3. In the morning the battle was fought: the Epeans were defeated, and driven all the way to Bouprasium and the Olenian rock, upon the sea shore, in the western part of what was afterwards Achæa. There Pallas turned them back. The Pylians, who returned home, are called Achæans[836].

The case of Augeias.

Nestor in the first fight had slain a warrior named Μούλιος. He was the son-in-law of Augeias, married to his eldest daughter Agamede, who was profoundly skilled in drugs (v. 741);

ἣ τόσα φάρμακα ᾔδη, ὅσα τρέφει εὐρεῖα χθών.

K. O. Müller (Orchomenus, p. 355) infers from the Catalogue, that Augeias was lord only of a fourth part of Elis. But this assumption seems quite gratuitous in connection with the passage in the Catalogue, and utterly in contradiction to the tenour of the history of the Pylian raid in B. xi. On the contrary, I infer with considerable confidence, from the acephalous state of the Elian division of the army, in which it differs from the other divisions, that there had been a revolution in that state since the time of Augeias; and if so, then indirectly the Catalogue confirms the Elian monarchy described in the Eleventh Book.

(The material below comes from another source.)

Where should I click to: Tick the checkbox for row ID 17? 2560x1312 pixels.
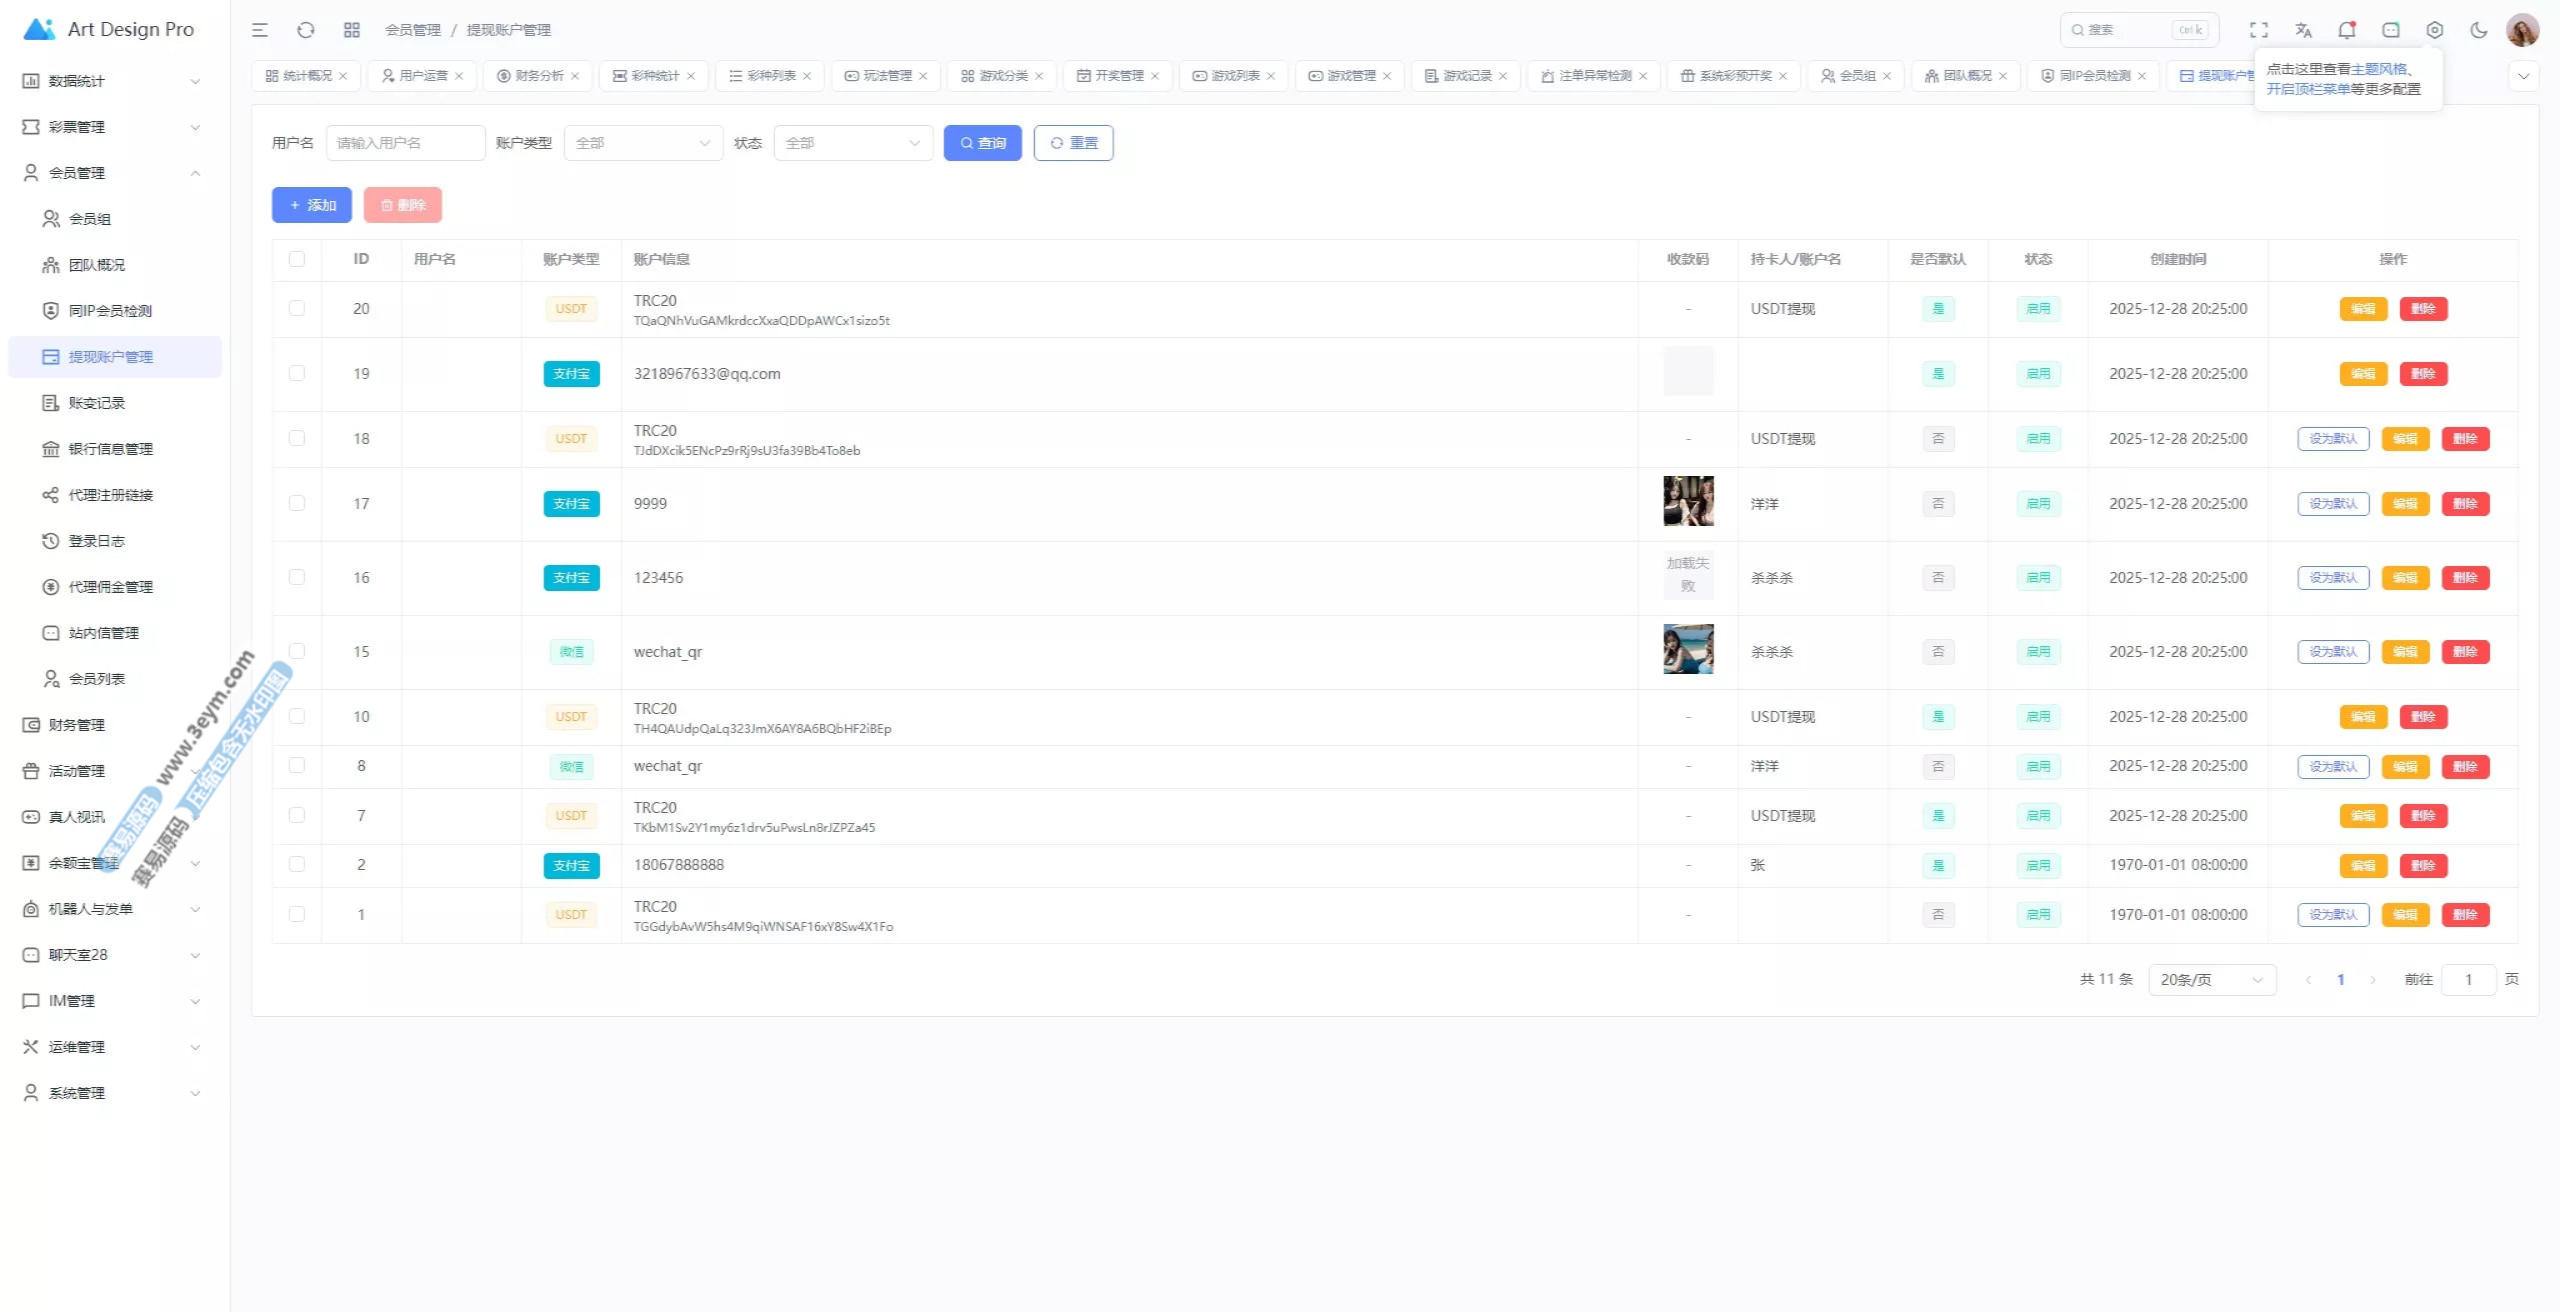pos(297,503)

Thus then we find this ἄναξ ἀνδρῶν, Augeias, lord of Elis two generations before the Trojan war. He is neighbour to Achæans, whom we have already traced in Hellas: and he appears to have belonged to the same national origin with them, because they sent their chariots to run races at his games. Again, the fact of his holding these games at all, and at a place which subsequently contended for and obtained the superintendence of the great national assemblages celebrated at Olympia, testifies to his known connection with the cradle of the race whose custom it was to celebrate them; because these festivities had a religious and national character, and as such could not but have depended very greatly upon traditionary title. This race we have previously found to be the Hellenic race.

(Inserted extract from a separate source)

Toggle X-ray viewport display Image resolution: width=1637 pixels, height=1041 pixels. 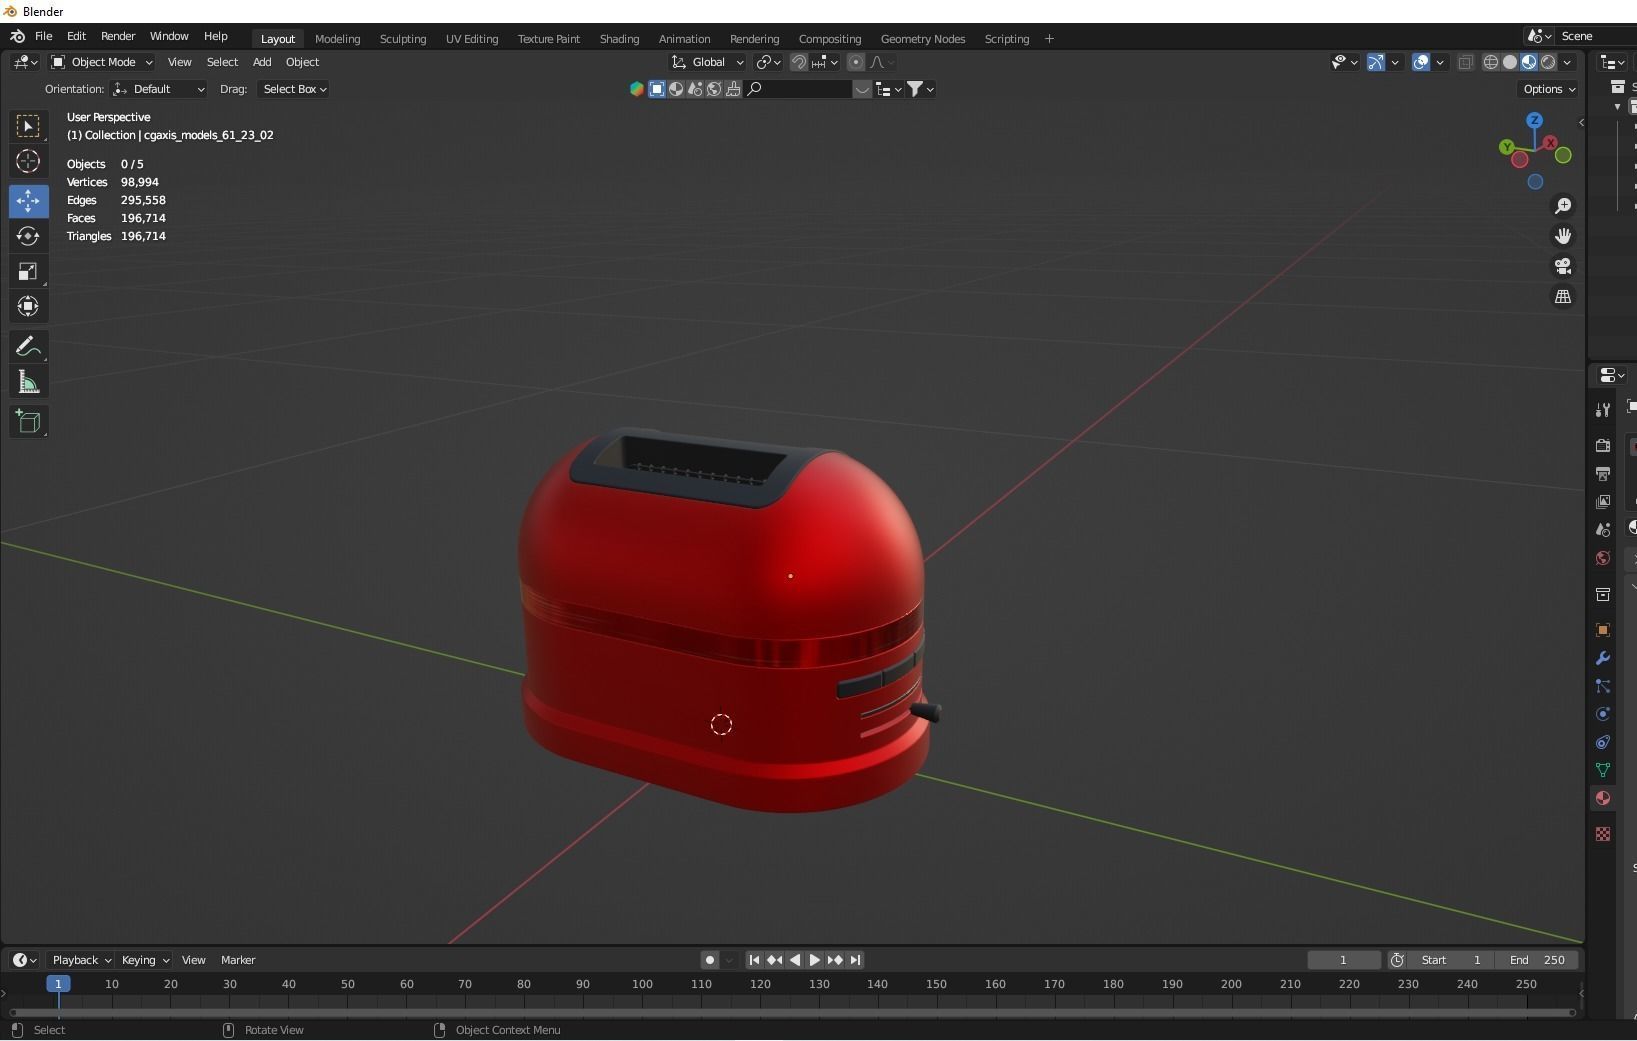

Notes of connection between Elis and the North.

We may however find other indications of the descent of Augeias from a ruling Hellenic family, in local and personal notices which connect Elis, his own territory, with the north, and with Thessaly in particular.

For example: it was at the Alpheus in Elis that Thamyris suffered his calamity: and he was coming at the time from Œchalia[837], in the valley of the Upper Peneus, a part of the Homeric Thessaly or Hellas proper. (Il. ii. 730.)